| Written instruction |
Write out, word for word, the passage of the Kansas blog post that begins with the words "This is all" and ends with "in my life.".

[This is one in a series of blog posts written by Charlotte the Intern. Tune in daily to find out about what she’s been up to, what she has been learning about, and all of the crazy things she does as part of the Manna from Devon team.]
So you know how I mentioned before that I’m from Kansas? Yea, well, in case you’re not totally sure where that is (which most people living in the US don’t really know either), it’s right smack dab in the middle. Lebanon, Kansas, is the geographical center of the contiguous United States (meaning everything except Alaska and Hawaii), and I grew up in a small city about 3 hours from there, and in Kansas, a 3 hour drive is doable for a day trip.
This is all to say that I didn’t eat much seafood growing up. Getting good fresh fish in the very center of the US is not easy, and in my early years I was too picky an eater to touch anything that came from the sea anyway. In general, of course, most of America is landlocked, and I think that is reflected in our cultural eating, shopping, and cooking habits. Fish is something foreign to us, the mystical realm of professional chefs but certainly not of the home cook. My mom would cook salmon from time to time, and I grew to like that, but my seafood education didn’t come until much later in my life.

| Data section |
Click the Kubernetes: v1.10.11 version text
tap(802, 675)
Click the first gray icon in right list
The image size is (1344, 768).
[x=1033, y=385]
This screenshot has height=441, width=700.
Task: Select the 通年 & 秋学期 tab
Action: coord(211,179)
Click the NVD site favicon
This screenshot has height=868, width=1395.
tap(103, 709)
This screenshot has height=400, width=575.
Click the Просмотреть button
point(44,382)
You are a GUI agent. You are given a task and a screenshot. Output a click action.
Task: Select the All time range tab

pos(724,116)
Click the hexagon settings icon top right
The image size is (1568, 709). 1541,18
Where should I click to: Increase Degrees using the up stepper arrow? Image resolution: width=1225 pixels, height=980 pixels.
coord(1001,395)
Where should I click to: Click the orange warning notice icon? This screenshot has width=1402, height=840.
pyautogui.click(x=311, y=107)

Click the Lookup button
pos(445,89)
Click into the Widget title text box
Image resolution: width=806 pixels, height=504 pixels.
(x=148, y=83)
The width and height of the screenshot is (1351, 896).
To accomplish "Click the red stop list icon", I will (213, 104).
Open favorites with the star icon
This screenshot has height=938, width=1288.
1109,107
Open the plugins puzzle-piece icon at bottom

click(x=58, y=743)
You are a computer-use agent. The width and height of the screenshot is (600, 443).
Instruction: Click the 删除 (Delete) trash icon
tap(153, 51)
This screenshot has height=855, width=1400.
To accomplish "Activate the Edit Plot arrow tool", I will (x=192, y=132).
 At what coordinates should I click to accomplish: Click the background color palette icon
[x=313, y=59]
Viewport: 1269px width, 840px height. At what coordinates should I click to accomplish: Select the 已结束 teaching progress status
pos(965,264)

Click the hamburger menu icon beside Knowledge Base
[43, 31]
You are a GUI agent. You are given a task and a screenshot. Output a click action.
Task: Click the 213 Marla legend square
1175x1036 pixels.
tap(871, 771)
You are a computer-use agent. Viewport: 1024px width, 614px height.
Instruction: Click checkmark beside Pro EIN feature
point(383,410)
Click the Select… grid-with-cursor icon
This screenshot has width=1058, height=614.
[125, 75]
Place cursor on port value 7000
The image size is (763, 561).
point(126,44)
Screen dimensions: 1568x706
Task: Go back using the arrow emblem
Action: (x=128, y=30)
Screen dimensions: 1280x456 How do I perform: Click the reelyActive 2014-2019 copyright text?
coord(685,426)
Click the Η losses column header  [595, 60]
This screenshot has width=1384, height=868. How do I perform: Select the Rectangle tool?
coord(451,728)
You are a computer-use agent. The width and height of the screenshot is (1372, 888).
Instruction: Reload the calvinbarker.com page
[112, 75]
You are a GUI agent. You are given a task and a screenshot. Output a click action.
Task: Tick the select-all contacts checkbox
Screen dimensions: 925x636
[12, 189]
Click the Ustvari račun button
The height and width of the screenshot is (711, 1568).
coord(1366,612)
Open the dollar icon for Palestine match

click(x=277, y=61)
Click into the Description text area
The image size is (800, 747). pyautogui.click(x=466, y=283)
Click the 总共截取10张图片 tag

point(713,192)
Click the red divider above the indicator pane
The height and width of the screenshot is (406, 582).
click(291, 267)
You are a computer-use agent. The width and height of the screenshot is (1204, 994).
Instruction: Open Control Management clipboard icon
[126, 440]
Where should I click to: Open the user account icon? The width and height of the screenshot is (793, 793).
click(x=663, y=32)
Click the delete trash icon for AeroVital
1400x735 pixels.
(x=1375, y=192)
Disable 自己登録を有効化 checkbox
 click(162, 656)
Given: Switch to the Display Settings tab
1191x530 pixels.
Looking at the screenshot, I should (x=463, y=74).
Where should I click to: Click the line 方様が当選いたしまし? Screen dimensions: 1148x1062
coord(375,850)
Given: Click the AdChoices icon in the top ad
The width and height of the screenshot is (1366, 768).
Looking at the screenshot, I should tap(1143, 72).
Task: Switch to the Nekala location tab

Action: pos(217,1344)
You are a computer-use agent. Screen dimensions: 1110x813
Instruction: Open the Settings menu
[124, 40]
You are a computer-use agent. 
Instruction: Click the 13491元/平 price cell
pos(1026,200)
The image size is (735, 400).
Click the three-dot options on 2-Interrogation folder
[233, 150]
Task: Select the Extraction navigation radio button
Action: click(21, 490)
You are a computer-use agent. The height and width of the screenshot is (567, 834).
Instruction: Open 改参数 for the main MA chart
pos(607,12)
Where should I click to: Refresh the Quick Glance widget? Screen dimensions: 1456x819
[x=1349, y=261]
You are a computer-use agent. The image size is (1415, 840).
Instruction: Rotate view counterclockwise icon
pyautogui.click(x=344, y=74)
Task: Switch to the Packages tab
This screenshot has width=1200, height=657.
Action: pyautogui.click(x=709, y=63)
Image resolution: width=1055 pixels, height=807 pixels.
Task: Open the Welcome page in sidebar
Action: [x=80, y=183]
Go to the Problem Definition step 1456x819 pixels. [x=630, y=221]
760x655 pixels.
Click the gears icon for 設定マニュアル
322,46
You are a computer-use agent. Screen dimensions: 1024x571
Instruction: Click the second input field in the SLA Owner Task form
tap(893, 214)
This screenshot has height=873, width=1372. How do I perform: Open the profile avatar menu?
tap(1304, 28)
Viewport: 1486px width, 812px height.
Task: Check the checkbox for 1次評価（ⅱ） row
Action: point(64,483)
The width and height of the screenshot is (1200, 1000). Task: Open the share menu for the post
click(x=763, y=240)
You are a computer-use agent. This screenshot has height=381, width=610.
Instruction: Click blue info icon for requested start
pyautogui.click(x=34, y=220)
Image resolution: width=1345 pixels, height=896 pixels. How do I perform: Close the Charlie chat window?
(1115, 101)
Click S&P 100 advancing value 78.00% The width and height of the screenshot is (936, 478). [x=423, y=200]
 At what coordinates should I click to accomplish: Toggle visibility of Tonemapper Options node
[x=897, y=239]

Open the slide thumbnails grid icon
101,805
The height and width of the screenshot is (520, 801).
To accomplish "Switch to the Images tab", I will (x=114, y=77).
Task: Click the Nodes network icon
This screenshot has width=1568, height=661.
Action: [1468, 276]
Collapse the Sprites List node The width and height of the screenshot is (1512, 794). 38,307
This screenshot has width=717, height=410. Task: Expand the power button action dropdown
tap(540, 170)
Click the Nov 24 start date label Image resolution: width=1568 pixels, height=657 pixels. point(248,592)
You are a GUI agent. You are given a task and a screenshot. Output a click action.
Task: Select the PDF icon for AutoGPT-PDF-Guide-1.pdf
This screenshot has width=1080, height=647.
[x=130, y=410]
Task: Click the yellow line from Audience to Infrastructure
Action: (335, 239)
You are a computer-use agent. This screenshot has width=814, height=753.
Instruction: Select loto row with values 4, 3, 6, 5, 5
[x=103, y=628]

| Response to this task |
This is all to say that I didn’t eat much seafood growing up. Getting good fresh fish in the very center of the US is not easy, and in my early years I was too picky an eater to touch anything that came from the sea anyway. In general, of course, most of America is landlocked, and I think that is reflected in our cultural eating, shopping, and cooking habits. Fish is something foreign to us, the mystical realm of professional chefs but certainly not of the home cook. My mom would cook salmon from time to time, and I grew to like that, but my seafood education didn’t come until much later in my life.